### 阅读文本:
%%

本文发表于《三联生活周刊》 2019年第50期,原文题目《广州地铁塌陷:难以预料的地质风险》号,严禁偷偷转载,侵权必须调查
12月1日,广州地铁11号线沙河站工程导致附近十字路口坍塌,三人掉进巨大的坑里,至今未能获救。
悲剧背后,是在有“地质博物馆”之称的广州修建地下铁路的安全风险。
记者 | 刘畅
摄影 | 汉密尔顿
格外快,格外深
这起惊心动魄的塌陷发生在广州天河区的广州大道北与禺东西路交界处的十字路口。事发后第三天,本刊记者看到,挖掘机、钻地机燃起轰鸣,翻斗车掀起尘土,被旁边的水枪压灭,混凝土泵车的长臂收拢,如蜷缩的巨型蜘蛛。四周两重围栏,一重围栏外有救护车和消防车,另一重外面由数十名警察和安保人员把守。
向宁的丈夫和公公12月1日掉进坑中,始终被埋在500多米外的地下。20多岁的向宁一袭黑衣,眼神被满脸的焦急和痛苦冲散。她不能靠近围栏,又得不到救援队情况,除了给刚满月的孩子喂奶,没有别的事能做。但12月1日的惊魂时刻,在她脑中挥之不去。

%%

### 数据内容:
%%

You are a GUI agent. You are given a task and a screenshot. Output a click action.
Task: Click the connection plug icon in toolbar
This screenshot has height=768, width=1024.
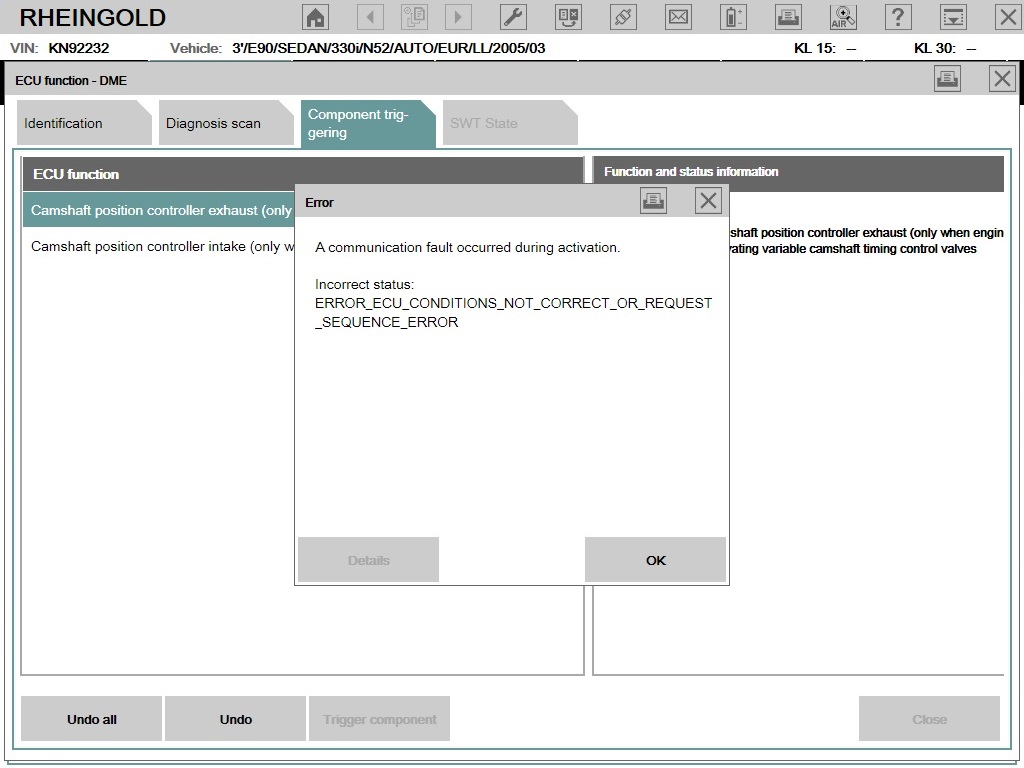624,17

%%

### 任务说明:
#1 根据关于广州地铁塌陷的报道,回答下列问题:
(a)塌陷发生在广州哪个区的哪个路口?
(b)报道称广州有什么称号?
(c)掉进坑中的向宁的两位家人是谁?
#2 把关于广州地铁塌陷的报道中以“这起惊心动魄的塌陷发生在”开头的那一段改写得更简短,保留主要事实。
#3 接着关于广州地铁塌陷的报道往下写。

### 逐题答案:
#1
(a)天河区,广州大道北与禺东西路交界处的十字路口。
(b)“地质博物馆”。
(c)她的丈夫和公公。

#2 塌陷发生在广州天河区广州大道北与禺东西路交界的十字路口。事发第三天,记者看到现场挖掘机、钻地机、翻斗车和混凝土泵车正在作业。现场设有两重围栏:一重外停着救护车和消防车,另一重由数十名警察和安保人员把守。

#3
“当天上午11点多,我接到老乡电话,说禺东西路有路塌了,我们家的车陷进去了。”在房间里无人打扰的间隙,向宁向媒体回忆,她起初听成了“昨天9点”,又以为“只是轮胎卡住了”。她把孩子交给朋友照顾,邻居把她拉到大坑西边的高架桥下。现场已经封路,椭圆形的大坑横在她眼前。向宁心头一惊,上前看到坑里周围不断掉落黄土,却不见人的踪影。
当向宁从朋友的手机上看到两个小时前的道路监控视频和照片,她知道厄运降临到了自家身上。上午9点28分,监控视频显示,广州大道北满满一列车,7吨重的清污车走在路口最前面,毫无征兆,一启动就“蹿”进了地面上突然闪现的坑里。紧随在清污车后面的电瓶车及时停住了,但据现场工作人员对其它媒体称,电瓶车主刚准备离开,就发生了第二次坍塌,他就陷进去了。直到事发三天后,警方确认车主为53岁的湖南耒阳人罗某。而向宁则从目击者拍摄的照片中看到,当时坑只有不到一个车道宽时,一部分车尚在黄土外,她的家人扒着车身往外爬,头上有血,双手戴着手套。
30多万元的清污车是向宁在2015年来广州后多方借钱买的,既是她家的全部家当,也是她家的生计。车上的人是她27岁的丈夫和51岁的公公,丈夫是司机,公公跟车。向宁告诉本刊,她的公公做清污工作十余年,2013年开了一家清洁公司,专接清理粪水或是疏通下水管道的活儿。那时没有车,公公自己接散活儿,或是借朋友的车一起做。自打家里买了清污车,他们开着它,到天河区一带的学校和社区里搭建管道,把化粪池内的污水转运到污水处理中心,“如果不是我刚出月子,坐在车上的该是我”。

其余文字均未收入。